* _SOURCE MATERIAL_:
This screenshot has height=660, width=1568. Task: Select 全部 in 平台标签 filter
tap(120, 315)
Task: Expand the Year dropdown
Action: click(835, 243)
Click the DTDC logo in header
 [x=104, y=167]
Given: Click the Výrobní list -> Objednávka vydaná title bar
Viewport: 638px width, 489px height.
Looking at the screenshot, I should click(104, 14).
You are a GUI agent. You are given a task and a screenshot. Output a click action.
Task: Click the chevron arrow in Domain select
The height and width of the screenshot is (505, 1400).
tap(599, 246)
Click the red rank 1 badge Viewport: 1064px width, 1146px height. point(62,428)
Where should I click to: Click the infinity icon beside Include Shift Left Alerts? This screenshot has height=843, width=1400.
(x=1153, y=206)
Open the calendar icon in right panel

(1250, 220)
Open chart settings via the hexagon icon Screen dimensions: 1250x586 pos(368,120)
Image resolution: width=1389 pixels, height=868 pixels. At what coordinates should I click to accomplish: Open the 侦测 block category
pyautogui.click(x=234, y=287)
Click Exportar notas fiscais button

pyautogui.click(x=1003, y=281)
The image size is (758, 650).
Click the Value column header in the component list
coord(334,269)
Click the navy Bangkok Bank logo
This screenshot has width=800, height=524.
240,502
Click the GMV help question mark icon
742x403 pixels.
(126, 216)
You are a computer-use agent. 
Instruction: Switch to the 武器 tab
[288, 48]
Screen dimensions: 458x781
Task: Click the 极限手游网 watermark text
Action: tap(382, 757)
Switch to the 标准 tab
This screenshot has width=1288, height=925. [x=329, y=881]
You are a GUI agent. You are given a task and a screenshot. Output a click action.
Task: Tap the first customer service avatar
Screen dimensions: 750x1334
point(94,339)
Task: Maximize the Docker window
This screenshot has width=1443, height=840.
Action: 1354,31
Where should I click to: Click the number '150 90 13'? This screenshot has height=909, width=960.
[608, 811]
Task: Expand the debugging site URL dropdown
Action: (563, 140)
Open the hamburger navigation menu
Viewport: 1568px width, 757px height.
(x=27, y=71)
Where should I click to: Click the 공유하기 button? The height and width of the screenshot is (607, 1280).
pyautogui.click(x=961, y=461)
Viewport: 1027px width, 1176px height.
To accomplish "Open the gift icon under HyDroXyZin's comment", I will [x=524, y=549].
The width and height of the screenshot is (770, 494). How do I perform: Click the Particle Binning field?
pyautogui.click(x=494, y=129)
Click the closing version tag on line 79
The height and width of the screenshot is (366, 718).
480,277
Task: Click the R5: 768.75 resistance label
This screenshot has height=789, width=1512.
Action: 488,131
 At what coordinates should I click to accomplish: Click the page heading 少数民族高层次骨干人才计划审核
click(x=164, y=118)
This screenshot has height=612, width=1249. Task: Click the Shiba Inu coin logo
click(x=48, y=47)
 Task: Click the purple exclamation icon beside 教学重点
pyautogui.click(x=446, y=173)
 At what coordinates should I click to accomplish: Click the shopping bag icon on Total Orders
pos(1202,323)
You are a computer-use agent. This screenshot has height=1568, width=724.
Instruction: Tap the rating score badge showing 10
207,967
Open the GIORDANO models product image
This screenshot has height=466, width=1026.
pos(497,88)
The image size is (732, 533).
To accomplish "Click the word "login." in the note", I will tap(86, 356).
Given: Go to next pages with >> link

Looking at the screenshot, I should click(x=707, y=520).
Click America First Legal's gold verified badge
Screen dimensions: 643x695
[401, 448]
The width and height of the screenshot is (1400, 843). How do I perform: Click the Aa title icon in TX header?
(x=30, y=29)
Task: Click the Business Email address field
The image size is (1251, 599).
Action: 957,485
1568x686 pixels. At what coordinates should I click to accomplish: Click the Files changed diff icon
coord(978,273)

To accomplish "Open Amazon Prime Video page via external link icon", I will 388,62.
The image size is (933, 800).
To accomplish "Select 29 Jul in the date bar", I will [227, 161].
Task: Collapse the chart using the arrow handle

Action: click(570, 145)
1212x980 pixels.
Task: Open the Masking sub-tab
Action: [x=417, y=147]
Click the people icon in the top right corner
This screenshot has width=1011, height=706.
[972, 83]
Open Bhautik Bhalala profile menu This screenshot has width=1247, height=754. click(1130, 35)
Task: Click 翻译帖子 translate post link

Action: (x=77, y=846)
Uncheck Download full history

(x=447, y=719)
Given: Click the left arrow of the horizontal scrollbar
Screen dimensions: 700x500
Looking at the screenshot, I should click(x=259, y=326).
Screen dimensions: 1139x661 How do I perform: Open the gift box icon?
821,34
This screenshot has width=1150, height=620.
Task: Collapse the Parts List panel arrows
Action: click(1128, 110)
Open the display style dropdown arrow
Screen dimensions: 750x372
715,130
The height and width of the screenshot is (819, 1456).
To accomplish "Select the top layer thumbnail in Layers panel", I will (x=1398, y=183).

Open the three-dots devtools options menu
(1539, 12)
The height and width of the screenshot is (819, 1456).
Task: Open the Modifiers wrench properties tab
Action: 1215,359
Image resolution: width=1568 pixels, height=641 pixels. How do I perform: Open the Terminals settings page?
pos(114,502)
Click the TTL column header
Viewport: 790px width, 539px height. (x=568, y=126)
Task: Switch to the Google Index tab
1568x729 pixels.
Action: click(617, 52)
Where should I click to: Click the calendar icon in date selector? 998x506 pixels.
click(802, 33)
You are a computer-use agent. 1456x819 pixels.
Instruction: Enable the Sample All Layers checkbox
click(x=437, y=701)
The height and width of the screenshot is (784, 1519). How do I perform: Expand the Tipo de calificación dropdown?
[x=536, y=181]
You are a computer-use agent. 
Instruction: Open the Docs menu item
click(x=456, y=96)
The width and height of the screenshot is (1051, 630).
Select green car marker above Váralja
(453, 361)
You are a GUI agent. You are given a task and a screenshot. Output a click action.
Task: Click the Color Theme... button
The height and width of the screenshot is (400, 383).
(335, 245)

* _EXERCISE TASK_:
Reproduce all of the material above word for word, keeping every line in its original order.

* _COMPLETE ANSWER_:
This screenshot has height=660, width=1568. Task: Select 全部 in 平台标签 filter
tap(120, 315)
Task: Expand the Year dropdown
Action: click(835, 243)
Click the DTDC logo in header
 [x=104, y=167]
Given: Click the Výrobní list -> Objednávka vydaná title bar
Viewport: 638px width, 489px height.
Looking at the screenshot, I should click(104, 14).
You are a GUI agent. You are given a task and a screenshot. Output a click action.
Task: Click the chevron arrow in Domain select
The height and width of the screenshot is (505, 1400).
tap(599, 246)
Click the red rank 1 badge Viewport: 1064px width, 1146px height. point(62,428)
Where should I click to: Click the infinity icon beside Include Shift Left Alerts? This screenshot has height=843, width=1400.
(x=1153, y=206)
Open the calendar icon in right panel

(1250, 220)
Open chart settings via the hexagon icon Screen dimensions: 1250x586 pos(368,120)
Image resolution: width=1389 pixels, height=868 pixels. At what coordinates should I click to accomplish: Open the 侦测 block category
pyautogui.click(x=234, y=287)
Click Exportar notas fiscais button

pyautogui.click(x=1003, y=281)
The image size is (758, 650).
Click the Value column header in the component list
coord(334,269)
Click the navy Bangkok Bank logo
This screenshot has width=800, height=524.
240,502
Click the GMV help question mark icon
742x403 pixels.
(126, 216)
You are a computer-use agent. 
Instruction: Switch to the 武器 tab
[288, 48]
Screen dimensions: 458x781
Task: Click the 极限手游网 watermark text
Action: tap(382, 757)
Switch to the 标准 tab
This screenshot has width=1288, height=925. [x=329, y=881]
You are a GUI agent. You are given a task and a screenshot. Output a click action.
Task: Tap the first customer service avatar
Screen dimensions: 750x1334
point(94,339)
Task: Maximize the Docker window
This screenshot has width=1443, height=840.
Action: 1354,31
Where should I click to: Click the number '150 90 13'? This screenshot has height=909, width=960.
[608, 811]
Task: Expand the debugging site URL dropdown
Action: (563, 140)
Open the hamburger navigation menu
Viewport: 1568px width, 757px height.
(x=27, y=71)
Where should I click to: Click the 공유하기 button? The height and width of the screenshot is (607, 1280).
pyautogui.click(x=961, y=461)
Viewport: 1027px width, 1176px height.
To accomplish "Open the gift icon under HyDroXyZin's comment", I will [x=524, y=549].
The width and height of the screenshot is (770, 494). How do I perform: Click the Particle Binning field?
pyautogui.click(x=494, y=129)
Click the closing version tag on line 79
The height and width of the screenshot is (366, 718).
480,277
Task: Click the R5: 768.75 resistance label
This screenshot has height=789, width=1512.
Action: 488,131
 At what coordinates should I click to accomplish: Click the page heading 少数民族高层次骨干人才计划审核
click(x=164, y=118)
This screenshot has height=612, width=1249. Task: Click the Shiba Inu coin logo
click(x=48, y=47)
 Task: Click the purple exclamation icon beside 教学重点
pyautogui.click(x=446, y=173)
 At what coordinates should I click to accomplish: Click the shopping bag icon on Total Orders
pos(1202,323)
You are a computer-use agent. This screenshot has height=1568, width=724.
Instruction: Tap the rating score badge showing 10
207,967
Open the GIORDANO models product image
This screenshot has height=466, width=1026.
pos(497,88)
The image size is (732, 533).
To accomplish "Click the word "login." in the note", I will tap(86, 356).
Given: Go to next pages with >> link

Looking at the screenshot, I should click(x=707, y=520).
Click America First Legal's gold verified badge
Screen dimensions: 643x695
[401, 448]
The width and height of the screenshot is (1400, 843). How do I perform: Click the Aa title icon in TX header?
(x=30, y=29)
Task: Click the Business Email address field
The image size is (1251, 599).
Action: 957,485
1568x686 pixels. At what coordinates should I click to accomplish: Click the Files changed diff icon
coord(978,273)

To accomplish "Open Amazon Prime Video page via external link icon", I will 388,62.
The image size is (933, 800).
To accomplish "Select 29 Jul in the date bar", I will [227, 161].
Task: Collapse the chart using the arrow handle

Action: click(570, 145)
1212x980 pixels.
Task: Open the Masking sub-tab
Action: [x=417, y=147]
Click the people icon in the top right corner
This screenshot has width=1011, height=706.
[972, 83]
Open Bhautik Bhalala profile menu This screenshot has width=1247, height=754. click(1130, 35)
Task: Click 翻译帖子 translate post link

Action: (x=77, y=846)
Uncheck Download full history

(x=447, y=719)
Given: Click the left arrow of the horizontal scrollbar
Screen dimensions: 700x500
Looking at the screenshot, I should click(x=259, y=326).
Screen dimensions: 1139x661 How do I perform: Open the gift box icon?
821,34
This screenshot has width=1150, height=620.
Task: Collapse the Parts List panel arrows
Action: click(1128, 110)
Open the display style dropdown arrow
Screen dimensions: 750x372
715,130
The height and width of the screenshot is (819, 1456).
To accomplish "Select the top layer thumbnail in Layers panel", I will (x=1398, y=183).

Open the three-dots devtools options menu
(1539, 12)
The height and width of the screenshot is (819, 1456).
Task: Open the Modifiers wrench properties tab
Action: 1215,359
Image resolution: width=1568 pixels, height=641 pixels. How do I perform: Open the Terminals settings page?
pos(114,502)
Click the TTL column header
Viewport: 790px width, 539px height. (x=568, y=126)
Task: Switch to the Google Index tab
1568x729 pixels.
Action: click(617, 52)
Where should I click to: Click the calendar icon in date selector? 998x506 pixels.
click(802, 33)
You are a computer-use agent. 1456x819 pixels.
Instruction: Enable the Sample All Layers checkbox
click(x=437, y=701)
The height and width of the screenshot is (784, 1519). How do I perform: Expand the Tipo de calificación dropdown?
[x=536, y=181]
You are a computer-use agent. 
Instruction: Open the Docs menu item
click(x=456, y=96)
The width and height of the screenshot is (1051, 630).
Select green car marker above Váralja
(453, 361)
You are a GUI agent. You are given a task and a screenshot. Output a click action.
Task: Click the Color Theme... button
The height and width of the screenshot is (400, 383).
(335, 245)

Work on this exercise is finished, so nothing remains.